[ovs-dev] [PATCH 1/2] Add support for tun_key to OVS datapath
Kyle Mestery (kmestery)
kmestery at cisco.com
Wed Oct 3 19:01:04 UTC 2012
On Oct 3, 2012, at 11:38 AM, Jesse Gross wrote:
> On Mon, Oct 1, 2012 at 8:52 AM, Kyle Mestery <kmestery at cisco.com> wrote:
>> This is a first pass at providing a tun_key which can be
>> used as the basis for flow-based tunnelling. The
>> tun_key includes and replaces the tun_id in both struct
>> ovs_skb_cb and struct sw_tun_key.
>>
>> This patch allows all existing tun_id behaviour to still work. Existing
>> users of tun_id are redirected to tun_key->tun_id to retain compatibility.

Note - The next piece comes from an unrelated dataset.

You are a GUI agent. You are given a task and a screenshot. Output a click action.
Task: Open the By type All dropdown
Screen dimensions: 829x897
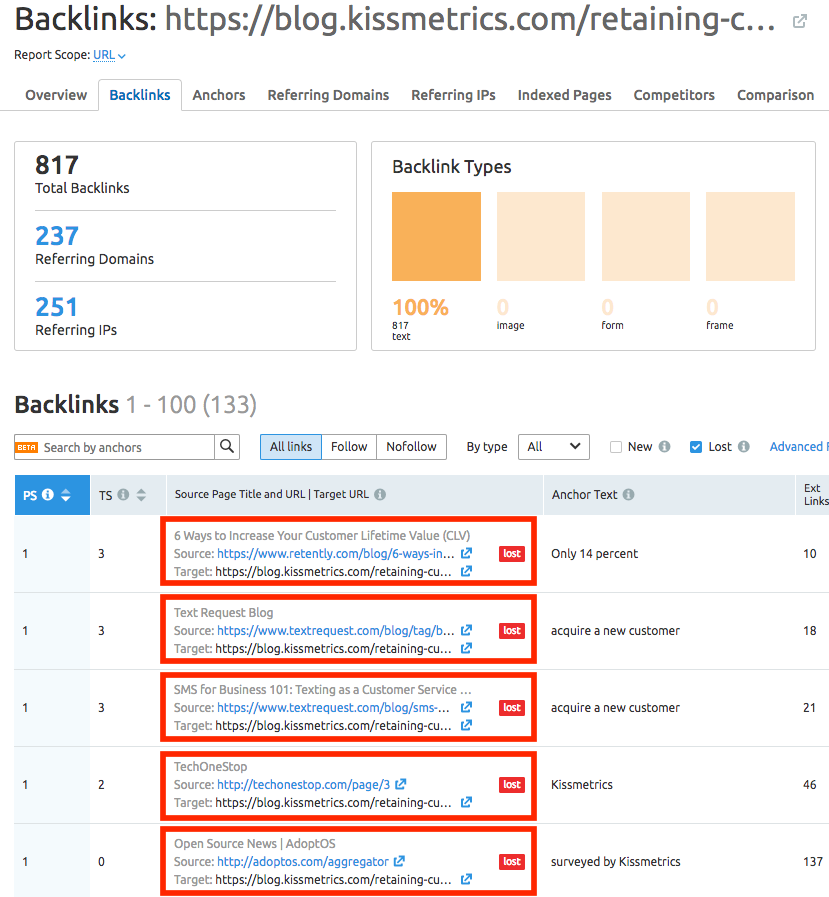coord(553,447)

>> However, when the userspace code is updated to make use of the new tun_key,
>> the old behaviour will be deprecated and removed.
>>
>> NOTE: With these changes, the tunneling code no longer assumes input and
>> output keys are symmetric. If they are not, PMTUD needs to be disabled
>> for tunneling to work.
>>
>> Signed-off-by: Kyle Mestery <kmestery at cisco.com>
>> Cc: Simon Horman <horms at verge.net.au>
>> Cc: Jesse Gross <jesse at nicira.com>
>
> I see some new compiler warnings with these changes applied:
>
> CC [M] /home/jgross/openvswitch/datapath/linux/flow.o
> /home/jgross/openvswitch/datapath/linux/flow.c: In function
> ‘ovs_flow_from_nlattrs’:
> /home/jgross/openvswitch/datapath/linux/flow.c:1044:6: warning:
> suggest parentheses around operand of ‘!’ or change ‘&’ to ‘&&’ or ‘!’
> to ‘~’ [-Wparentheses]
> /home/jgross/openvswitch/datapath/linux/flow.c:1046:6: warning:
> suggest parentheses around operand of ‘!’ or change ‘&’ to ‘&&’ or ‘!’
> to ‘~’ [-Wparentheses]
>
Thanks, I'll clean these up.
> Also, when I was working on the userspace portions I defined three
> flags to be used instead of the current tunnel port configuration:
>
> Flow lib/flow.h:
> #define FLOW_TNL_F_DONT_FRAGMENT (1 << 0)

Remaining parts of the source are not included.